- Opening Delimiter -

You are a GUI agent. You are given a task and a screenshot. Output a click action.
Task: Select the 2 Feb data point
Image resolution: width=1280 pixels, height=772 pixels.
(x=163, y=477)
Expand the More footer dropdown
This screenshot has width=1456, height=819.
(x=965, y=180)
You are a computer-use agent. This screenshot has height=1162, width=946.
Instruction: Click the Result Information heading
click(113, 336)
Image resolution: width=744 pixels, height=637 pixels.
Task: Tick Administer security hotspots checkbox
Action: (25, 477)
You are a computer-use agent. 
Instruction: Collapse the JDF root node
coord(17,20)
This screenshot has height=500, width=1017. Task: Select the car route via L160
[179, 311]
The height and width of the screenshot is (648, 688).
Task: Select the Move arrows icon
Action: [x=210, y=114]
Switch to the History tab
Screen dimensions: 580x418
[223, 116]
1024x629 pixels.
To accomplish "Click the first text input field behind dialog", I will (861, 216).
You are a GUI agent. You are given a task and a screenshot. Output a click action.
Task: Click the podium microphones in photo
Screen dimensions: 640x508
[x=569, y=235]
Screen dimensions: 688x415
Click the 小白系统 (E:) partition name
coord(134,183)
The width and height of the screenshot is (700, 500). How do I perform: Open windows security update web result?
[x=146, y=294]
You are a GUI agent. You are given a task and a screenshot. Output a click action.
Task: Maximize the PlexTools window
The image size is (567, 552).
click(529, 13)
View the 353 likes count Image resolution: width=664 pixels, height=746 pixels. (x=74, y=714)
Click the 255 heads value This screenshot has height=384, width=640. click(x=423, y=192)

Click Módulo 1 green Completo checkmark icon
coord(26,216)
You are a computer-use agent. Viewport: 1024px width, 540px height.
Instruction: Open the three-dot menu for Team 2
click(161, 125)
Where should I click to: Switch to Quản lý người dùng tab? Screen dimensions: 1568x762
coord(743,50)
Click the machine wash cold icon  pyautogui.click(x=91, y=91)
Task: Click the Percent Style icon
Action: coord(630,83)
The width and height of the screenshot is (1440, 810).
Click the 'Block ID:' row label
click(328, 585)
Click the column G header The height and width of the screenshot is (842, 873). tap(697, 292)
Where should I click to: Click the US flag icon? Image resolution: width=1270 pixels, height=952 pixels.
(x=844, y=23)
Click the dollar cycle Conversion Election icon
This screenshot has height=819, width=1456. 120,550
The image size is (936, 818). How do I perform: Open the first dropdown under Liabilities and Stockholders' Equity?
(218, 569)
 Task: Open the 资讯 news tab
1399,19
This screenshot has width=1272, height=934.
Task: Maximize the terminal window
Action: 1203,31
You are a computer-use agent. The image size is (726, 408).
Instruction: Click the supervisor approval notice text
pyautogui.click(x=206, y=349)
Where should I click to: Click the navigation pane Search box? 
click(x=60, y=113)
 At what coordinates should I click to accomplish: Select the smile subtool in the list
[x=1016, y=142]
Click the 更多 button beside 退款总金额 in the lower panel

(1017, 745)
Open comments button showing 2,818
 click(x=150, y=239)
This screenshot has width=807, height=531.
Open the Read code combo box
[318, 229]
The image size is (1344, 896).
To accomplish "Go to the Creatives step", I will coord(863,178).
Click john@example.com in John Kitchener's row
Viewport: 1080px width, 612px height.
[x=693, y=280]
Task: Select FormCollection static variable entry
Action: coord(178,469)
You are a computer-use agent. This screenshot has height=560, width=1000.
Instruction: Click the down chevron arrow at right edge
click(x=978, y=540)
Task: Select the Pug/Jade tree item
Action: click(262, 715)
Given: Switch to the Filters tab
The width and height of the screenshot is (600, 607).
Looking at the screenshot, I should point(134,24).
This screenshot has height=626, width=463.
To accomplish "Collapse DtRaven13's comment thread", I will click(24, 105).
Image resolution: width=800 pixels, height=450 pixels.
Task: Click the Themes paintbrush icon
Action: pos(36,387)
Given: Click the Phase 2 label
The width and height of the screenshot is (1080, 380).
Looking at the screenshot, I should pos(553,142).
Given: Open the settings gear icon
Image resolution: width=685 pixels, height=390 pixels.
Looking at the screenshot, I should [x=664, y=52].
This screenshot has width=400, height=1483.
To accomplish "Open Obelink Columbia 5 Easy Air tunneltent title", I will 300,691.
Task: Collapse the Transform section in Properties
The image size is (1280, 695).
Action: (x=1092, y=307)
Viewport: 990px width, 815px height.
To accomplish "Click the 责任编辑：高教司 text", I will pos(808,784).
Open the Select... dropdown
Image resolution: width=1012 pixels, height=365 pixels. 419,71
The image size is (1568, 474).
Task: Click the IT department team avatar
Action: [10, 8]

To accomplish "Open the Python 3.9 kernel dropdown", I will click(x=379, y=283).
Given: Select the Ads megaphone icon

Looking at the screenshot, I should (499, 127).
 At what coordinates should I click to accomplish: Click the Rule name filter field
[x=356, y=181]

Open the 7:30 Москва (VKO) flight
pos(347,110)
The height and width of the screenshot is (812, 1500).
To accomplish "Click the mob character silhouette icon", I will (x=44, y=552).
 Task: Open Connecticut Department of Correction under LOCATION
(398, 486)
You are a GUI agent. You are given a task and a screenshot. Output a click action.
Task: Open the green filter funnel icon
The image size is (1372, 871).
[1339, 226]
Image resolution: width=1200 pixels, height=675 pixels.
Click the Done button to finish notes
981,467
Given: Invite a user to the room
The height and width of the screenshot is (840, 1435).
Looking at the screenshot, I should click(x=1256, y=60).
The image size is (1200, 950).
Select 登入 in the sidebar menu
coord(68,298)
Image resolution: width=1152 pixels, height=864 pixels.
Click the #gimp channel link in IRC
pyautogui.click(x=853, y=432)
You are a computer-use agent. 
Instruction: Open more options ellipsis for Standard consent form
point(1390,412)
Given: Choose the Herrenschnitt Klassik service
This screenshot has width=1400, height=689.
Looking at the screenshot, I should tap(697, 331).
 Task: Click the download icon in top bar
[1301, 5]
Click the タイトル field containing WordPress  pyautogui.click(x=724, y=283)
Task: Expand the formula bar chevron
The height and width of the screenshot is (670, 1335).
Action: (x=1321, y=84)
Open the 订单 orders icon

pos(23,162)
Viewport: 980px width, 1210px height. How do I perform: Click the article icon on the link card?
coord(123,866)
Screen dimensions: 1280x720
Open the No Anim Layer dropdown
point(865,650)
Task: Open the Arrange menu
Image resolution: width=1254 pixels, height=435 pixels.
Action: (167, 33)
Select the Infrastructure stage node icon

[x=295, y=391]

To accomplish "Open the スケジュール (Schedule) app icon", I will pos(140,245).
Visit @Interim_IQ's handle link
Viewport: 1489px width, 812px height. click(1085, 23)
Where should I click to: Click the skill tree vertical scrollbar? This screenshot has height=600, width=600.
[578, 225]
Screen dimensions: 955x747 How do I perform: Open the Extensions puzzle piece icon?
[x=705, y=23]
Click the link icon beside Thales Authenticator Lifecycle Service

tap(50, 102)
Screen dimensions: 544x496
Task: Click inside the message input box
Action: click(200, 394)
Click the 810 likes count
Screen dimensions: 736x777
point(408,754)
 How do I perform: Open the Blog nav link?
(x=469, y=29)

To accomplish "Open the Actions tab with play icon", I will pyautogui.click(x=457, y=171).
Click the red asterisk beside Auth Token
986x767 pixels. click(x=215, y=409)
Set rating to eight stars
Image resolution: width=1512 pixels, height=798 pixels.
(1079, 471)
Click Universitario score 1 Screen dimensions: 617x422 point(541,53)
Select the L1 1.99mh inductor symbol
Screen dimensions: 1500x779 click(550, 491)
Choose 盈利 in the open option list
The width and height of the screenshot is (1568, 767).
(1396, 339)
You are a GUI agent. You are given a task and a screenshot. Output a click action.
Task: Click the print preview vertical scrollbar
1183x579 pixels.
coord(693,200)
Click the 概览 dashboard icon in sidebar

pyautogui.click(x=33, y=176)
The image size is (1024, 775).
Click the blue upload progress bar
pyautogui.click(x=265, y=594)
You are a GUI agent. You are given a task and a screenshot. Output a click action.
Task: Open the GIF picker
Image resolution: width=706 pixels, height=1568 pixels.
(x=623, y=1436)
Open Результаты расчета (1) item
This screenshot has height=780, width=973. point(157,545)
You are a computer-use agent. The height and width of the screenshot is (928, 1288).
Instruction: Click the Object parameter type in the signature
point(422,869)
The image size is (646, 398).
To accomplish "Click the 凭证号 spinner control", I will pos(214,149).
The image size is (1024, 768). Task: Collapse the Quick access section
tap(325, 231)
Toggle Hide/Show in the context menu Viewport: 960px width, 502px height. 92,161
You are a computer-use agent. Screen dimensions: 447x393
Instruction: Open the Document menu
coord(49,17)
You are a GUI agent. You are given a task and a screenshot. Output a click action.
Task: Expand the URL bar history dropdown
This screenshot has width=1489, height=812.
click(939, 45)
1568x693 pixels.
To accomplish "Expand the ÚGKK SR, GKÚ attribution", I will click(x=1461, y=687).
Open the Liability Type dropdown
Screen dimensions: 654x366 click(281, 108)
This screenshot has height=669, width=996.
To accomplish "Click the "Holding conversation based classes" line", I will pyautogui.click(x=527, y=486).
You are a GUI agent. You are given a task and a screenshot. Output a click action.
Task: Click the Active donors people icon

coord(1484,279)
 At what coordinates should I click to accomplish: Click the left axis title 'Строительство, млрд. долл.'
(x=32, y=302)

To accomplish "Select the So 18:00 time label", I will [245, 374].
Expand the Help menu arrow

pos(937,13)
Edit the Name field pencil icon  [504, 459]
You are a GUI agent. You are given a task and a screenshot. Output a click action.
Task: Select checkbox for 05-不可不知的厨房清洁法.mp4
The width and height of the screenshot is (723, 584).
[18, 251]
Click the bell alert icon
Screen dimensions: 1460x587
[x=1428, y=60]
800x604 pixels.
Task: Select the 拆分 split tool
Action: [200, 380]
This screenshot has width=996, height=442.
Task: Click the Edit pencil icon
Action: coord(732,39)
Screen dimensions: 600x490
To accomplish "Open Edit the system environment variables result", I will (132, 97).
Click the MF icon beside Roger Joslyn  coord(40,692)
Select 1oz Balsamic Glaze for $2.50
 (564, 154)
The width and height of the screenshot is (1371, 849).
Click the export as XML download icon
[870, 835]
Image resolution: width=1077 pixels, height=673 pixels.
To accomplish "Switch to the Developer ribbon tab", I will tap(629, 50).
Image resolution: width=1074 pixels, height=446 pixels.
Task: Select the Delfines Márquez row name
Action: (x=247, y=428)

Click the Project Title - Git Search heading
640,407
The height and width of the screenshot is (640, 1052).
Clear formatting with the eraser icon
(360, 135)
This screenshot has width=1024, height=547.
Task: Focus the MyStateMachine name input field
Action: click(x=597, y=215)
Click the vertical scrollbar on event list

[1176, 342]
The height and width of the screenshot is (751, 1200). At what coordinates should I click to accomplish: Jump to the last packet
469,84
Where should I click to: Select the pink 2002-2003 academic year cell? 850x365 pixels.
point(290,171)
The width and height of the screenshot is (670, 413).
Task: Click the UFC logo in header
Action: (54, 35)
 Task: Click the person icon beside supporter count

- Closing Delimiter -

Return a word-for-word copy of the lines above from the one holding "Instruction: Click the supervisor" through the one holding "Click john@example.com in", with both of them included and nothing besides.

Instruction: Click the supervisor approval notice text
pyautogui.click(x=206, y=349)
Where should I click to: Click the navigation pane Search box? 
click(x=60, y=113)
 At what coordinates should I click to accomplish: Select the smile subtool in the list
[x=1016, y=142]
Click the 更多 button beside 退款总金额 in the lower panel

(1017, 745)
Open comments button showing 2,818
 click(x=150, y=239)
This screenshot has width=807, height=531.
Open the Read code combo box
[318, 229]
The image size is (1344, 896).
To accomplish "Go to the Creatives step", I will coord(863,178).
Click john@example.com in John Kitchener's row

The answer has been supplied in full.